TASK STATEMENT
Reproduce the stretch of the M550 assessment brief below from "Task 12 is slightly" through "of section 4.1.", swapping every "suggestions" for "recommendations".

# M550 Python Assessment

## Overview

This is the assessment for the M550 Python Module. It counts as 30% of your overall mark for M550.

The assessment is to be undertaken in small groups and your work should be submitted in the form of a single jupyter notebook.

The submission date for this assessment is 16/11/2021. Your jupyter notebook should be emailed directly  to [daniel grose](mailto:dan.grose@lancaster.ac.uk) by 17:00 on this date (one copy per group).

Before your results and feedback are returned you might be asked to have a short (approximately 5 minutes) individual online "interview" to discuss some aspects of your work. The outcome of this interview might impact on your overall individual score.

### <u>Task 1</u>

Confirm the names of all of the members of your group along with their e-mail addresses to [daniel grose](mailto:dan.grose@lancaster.ac.uk) no later than 17:00 on 04/11/2021. Only one mamber of the group has to send the e-mail. You need to complete this task to enable the other tasks to be assessed.

__No marks for this task__

The assessment asks you to study some sections of a short chapter from the book [Speech and Language Processing](https://web.stanford.edu/~jurafsky/slp3/) by Daniel Jurafsky & James H. Martin. A pdf version of the chapter can be downloaded <a href="./3rd-party/speech-and-language-processing-c4.pdf" download>here</a>. The assessment will guide you through this reading.

The assessment is subdivided into a series of tasks most of which have a mark associated with them. You should look over all of the tasks before you start working through them so as to be able to decide how to share the work amongst your group. For many of the tasks you may want to attempt the task yourself (at least in part) and then compare your work with that of your other group members. You can then combine the best elements of your individual solutions/ideas into your group jupyter notebook. Make sure you use plenty of markdown to enhance you answers and provide code examples (that work) to support you findings.

Task 12 is slightly different from the other tasks in that it provides a list of suggestions as to possible ways you could extend and enhance your work. Bear in mind these are only suggestions, and you might have your own ideas as to how to improve the methods and tasks covered in the task. Note that you should not feel that you have to pursue all of the suggestions !!

To help with tasks, and in particular task 12, a number of code examples have been provided in the appendix. These should help you gain some insight to how to complete the tasks using python. 

## Naive Bayes and Sentiment Classification


### <u>Task 2</u>

Read chapter 4 of [Speech and Language Processing](https://web.stanford.edu/~jurafsky/slp3/) (pdf version available <a href="./3rd-party/speech-and-language-processing-c4.pdf" download>here</a>) up to the end of section 4.1.

__No marks for this task__

### <u>Task 3</u>

A python dictionary can be used to organise the information summarised in figure 4.1 in [Speech and Language Processing](https://web.stanford.edu/~jurafsky/slp3/). For example :

In [1]:
document = {"it" : 6,"I" : 5, "the" : 4}
print(document)

PROVIDED MATERIAL
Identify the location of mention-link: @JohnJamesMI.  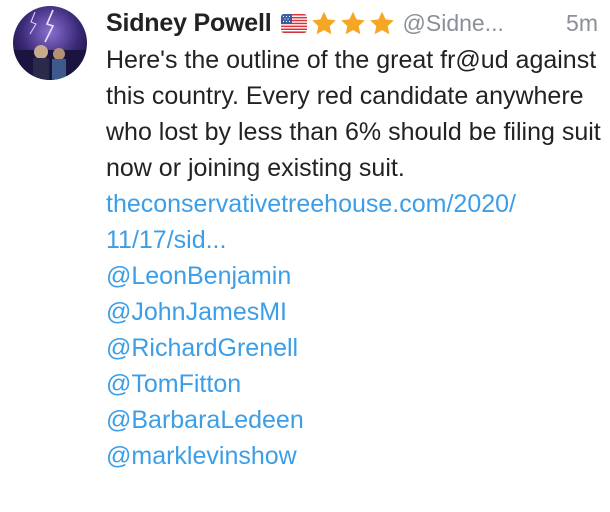
(354, 312).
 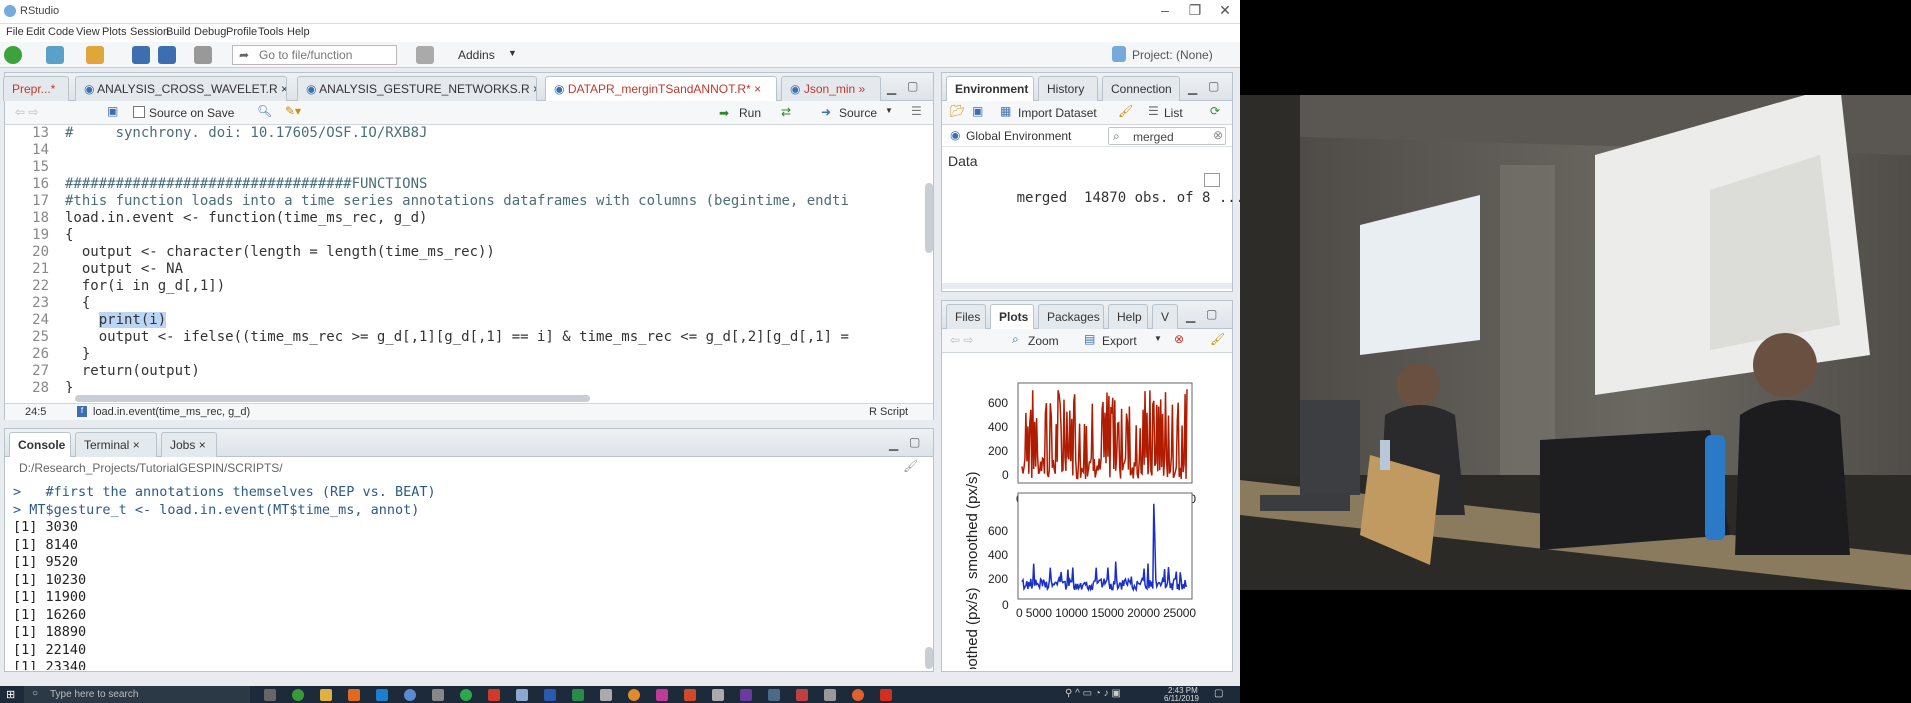 What do you see at coordinates (1172, 55) in the screenshot?
I see `project-menu: Project: (None)` at bounding box center [1172, 55].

ANSWER FOR THE TASK
Task 12 is slightly different from the other tasks in that it provides a list of recommendations as to possible ways you could extend and enhance your work. Bear in mind these are only recommendations, and you might have your own ideas as to how to improve the methods and tasks covered in the task. Note that you should not feel that you have to pursue all of the recommendations !!

To help with tasks, and in particular task 12, a number of code examples have been provided in the appendix. These should help you gain some insight to how to complete the tasks using python. 

## Naive Bayes and Sentiment Classification


### <u>Task 2</u>

Read chapter 4 of [Speech and Language Processing](https://web.stanford.edu/~jurafsky/slp3/) (pdf version available <a href="./3rd-party/speech-and-language-processing-c4.pdf" download>here</a>) up to the end of section 4.1.